②塊ができると、手を使って適当に捏ね、熟成させずにそのまま延ばして切る。
③お湯沸騰している鍋に、投入して8分程度ゆで、そのまま「釜抜き」で食べる。

以下この超速うどんの長短所を気づくままに列挙いたします:
【長所】 
①超速・・・氏曰く、「なんといっても調理時間が短いんだよね。お湯が湧いてると捏ね始めて15~20分でできちゃうよ」 。
②簡単・・・氏曰く、「これだと小学生でも簡単にできちゃうし、不意の来客にも即応できるんだよね」。
③清潔・・・氏曰く、「それにさ、最近マンションの中でうどん打つと、粉が飛び散ってさ、奥さんに怒られるけどさ、これだと大丈夫なんだよね」。
④労力軽減・・・氏曰く、「お湯で練ってるから生地が柔らかいの。だから子供でもお年寄りでも簡単に打てちゃうの」。
⑤無駄ゼロ・・・氏曰く、「切れっ端もそのままゆでるので、無駄ゼロのエコユデうどんなんだよね」。

【短所】 
氏曰く、「ざるにするとちょっと硬く感じるかな!」。

【総合評価】 
大久保さんは、「食感はさぬきうどんには遠く及ばない」と謙遜なさっていましたが、実際につくってみるとかなりイイ線に仕上がり、コストパフォーマンスを考えるとピカイチです。
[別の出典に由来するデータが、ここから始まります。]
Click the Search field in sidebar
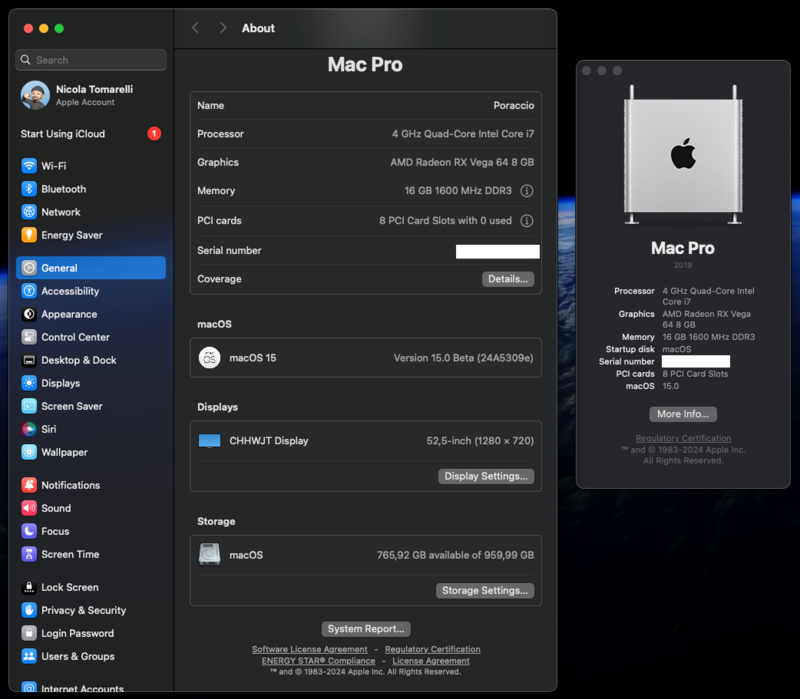Viewport: 800px width, 699px height. [x=91, y=60]
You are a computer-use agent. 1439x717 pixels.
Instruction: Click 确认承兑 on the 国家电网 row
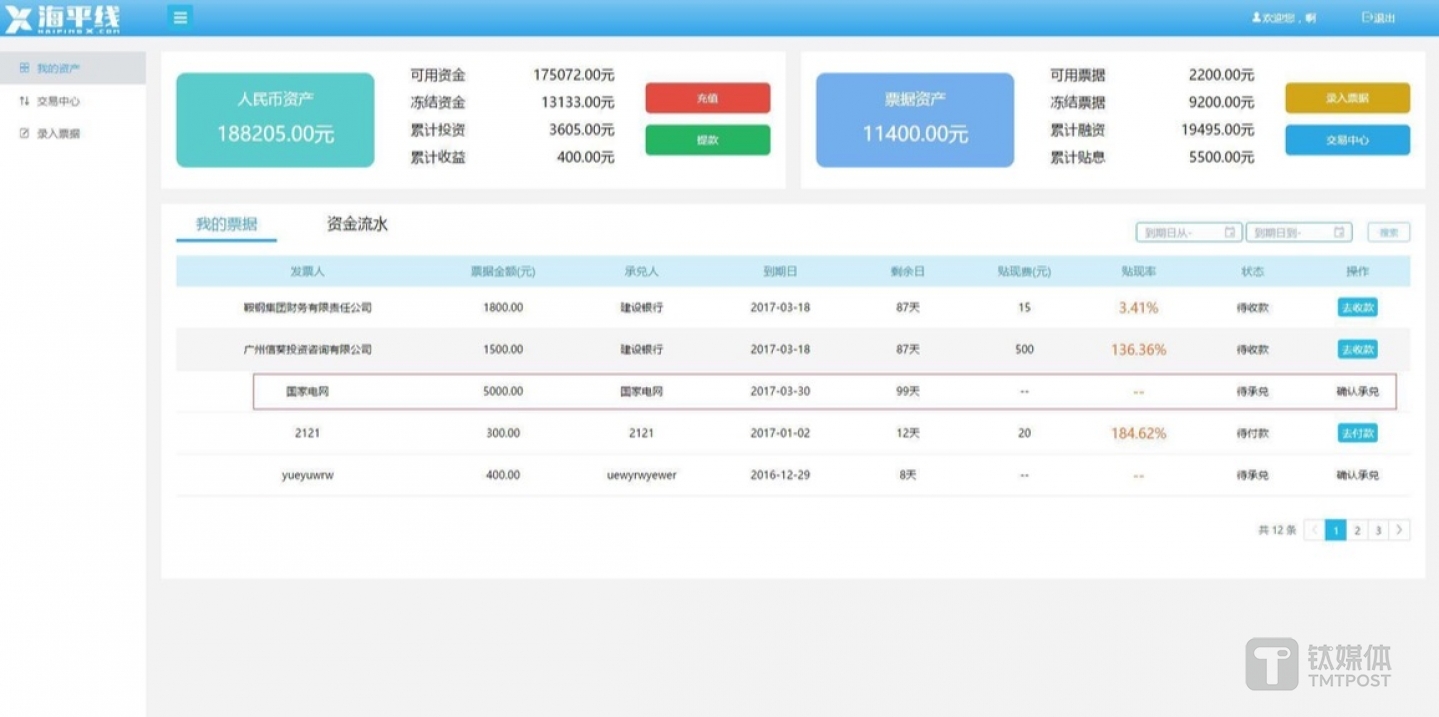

ポイントは「無塩(塩をつかわないこと)」、「湯捏ね(お湯で生地を練ること)」の2点です。無塩といえば【おっ切りこみ(群馬)】、【ほうとう(山梨)】、【味噌煮込みうどん(名古屋)】、【打ち込みうどん(香川)】などがあり、強いて言えば大久保式うどんもこの範疇にあります。一般に塩を加えることによって、うどんに弾力がでます。つまり無塩だと、どうしても羊羹やういろうのようなリーンな食感になるのはやむを得ず、特にざるにするとその傾向が強くでます。

でも良いことは山ほどあります。釜あげで食べると小麦の風味がしみじみと感じられ、特に良いのは茹で湯が塩辛くならないので、そのまま味付けが可能であることです。実際にやってみたところ、実に便利でした。何が便利かというと、これだと一つの鍋だけで、最後まで調理できるのです。つまり広い麺台は不要で、粉が飛び散らないので奥さんには怒られないし、鍋は一つでいいし、旨いし、手間暇かからないし、っと正に良い事とずくめなんです。後でわかりましたが、大久保さんには「誰でもできる手打ちうどん」という著作もあります。ご興味ある方は是非、ご一読ください。最後に私の調理例をどうぞ。

①捏ねて直ぐに延ばして切って、ゆでました

①捏ねて直ぐに延ばして切って、ゆでました

②8分経ったら、うどんに見合う分量だけのゆで湯を残し、残りは捨てる。その後濃縮つゆを添加(今回は肉風味)。

②8分経ったら、うどんに見合う分量だけのゆで湯を残し、残りは捨てる。その後濃縮つゆを添加(今回は肉風味)。

③いただきます。使った鍋が1個だけなので、後始末が超簡単!こね始めてからここまで僅か20分!

③いただきます。使った鍋が1個だけなので、後始末が超簡単!こね始めてからここまで僅か20分!